I was staggeringly late to the Darwyn Cooke party.
The first comic I read of his was 2006’s Batman/The Spirit, and it was a comic I picked up on a whim, not because I had any idea who made it. My excuse for not knowing of him was simple: I was new to comics at that point, or so it felt. By the time Cooke was breaking into comics in 2000 with Batman: Ego, I was beginning an extended leave of absence from being a comic fan. Other things – girls, social life, the end of high school, the beginning of college, etc. – took up the time once dedicated to comics, and it stayed that way for three or so years before Brian K. Vaughan and Pia Guerra’s Y the Last Man dragged me back in. I had returned, but even then, I was facing a question I hadn’t needed to ask in a long time: where does a person start when there are so many entrances to choose from?

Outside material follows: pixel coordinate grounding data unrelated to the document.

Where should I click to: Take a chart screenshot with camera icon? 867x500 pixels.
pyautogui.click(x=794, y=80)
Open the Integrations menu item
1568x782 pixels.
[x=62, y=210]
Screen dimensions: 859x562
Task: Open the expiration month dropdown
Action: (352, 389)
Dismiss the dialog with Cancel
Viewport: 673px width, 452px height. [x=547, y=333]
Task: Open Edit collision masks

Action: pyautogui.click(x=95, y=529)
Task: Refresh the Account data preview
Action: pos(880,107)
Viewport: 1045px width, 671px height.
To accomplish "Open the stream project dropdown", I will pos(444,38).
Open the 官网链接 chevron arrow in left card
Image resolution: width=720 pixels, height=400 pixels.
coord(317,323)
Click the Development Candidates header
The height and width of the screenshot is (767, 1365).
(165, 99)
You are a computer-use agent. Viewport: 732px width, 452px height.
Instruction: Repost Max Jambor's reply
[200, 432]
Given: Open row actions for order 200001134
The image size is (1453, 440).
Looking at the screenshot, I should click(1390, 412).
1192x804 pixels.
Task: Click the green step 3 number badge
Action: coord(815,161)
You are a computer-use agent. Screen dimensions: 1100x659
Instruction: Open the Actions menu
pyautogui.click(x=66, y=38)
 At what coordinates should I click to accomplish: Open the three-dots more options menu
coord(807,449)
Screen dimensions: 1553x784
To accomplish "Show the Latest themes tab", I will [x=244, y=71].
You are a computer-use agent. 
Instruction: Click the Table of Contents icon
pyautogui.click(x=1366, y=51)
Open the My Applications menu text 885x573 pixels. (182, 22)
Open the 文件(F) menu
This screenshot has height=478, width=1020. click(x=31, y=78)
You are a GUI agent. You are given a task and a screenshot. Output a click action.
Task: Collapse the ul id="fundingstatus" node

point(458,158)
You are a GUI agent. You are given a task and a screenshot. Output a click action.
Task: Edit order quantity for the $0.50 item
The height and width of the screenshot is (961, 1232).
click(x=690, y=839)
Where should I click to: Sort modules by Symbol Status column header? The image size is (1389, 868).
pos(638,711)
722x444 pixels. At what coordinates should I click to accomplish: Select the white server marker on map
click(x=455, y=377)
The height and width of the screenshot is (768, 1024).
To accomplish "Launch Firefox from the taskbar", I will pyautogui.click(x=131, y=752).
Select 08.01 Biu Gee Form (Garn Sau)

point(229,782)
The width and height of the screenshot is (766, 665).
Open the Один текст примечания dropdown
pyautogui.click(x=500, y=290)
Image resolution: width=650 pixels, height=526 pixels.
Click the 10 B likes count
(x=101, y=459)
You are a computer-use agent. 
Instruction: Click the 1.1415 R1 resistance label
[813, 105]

For many, the comic shop is where you find those entrances that were just mentioned. While some at the time would turn to shop clerks, Wizard Magazine or maybe even the internet for help in figuring out their path, my guide was something simpler and more feel oriented: comic covers. These pieces of art are not a major element for some, but for me, they can change everything. I can’t even tell you how many comics I’ve picked up simply because of the cover. Many things could sell a comic, but few would draw me in better than a great cover. This was the case before my sabbatical, and even now in our era of information overload. And on one of my maiden voyages to the shop upon deciding I’d pick up comics again – I’d been buying trades before then, for the most part – I came across Batman/The Spirit on the stand.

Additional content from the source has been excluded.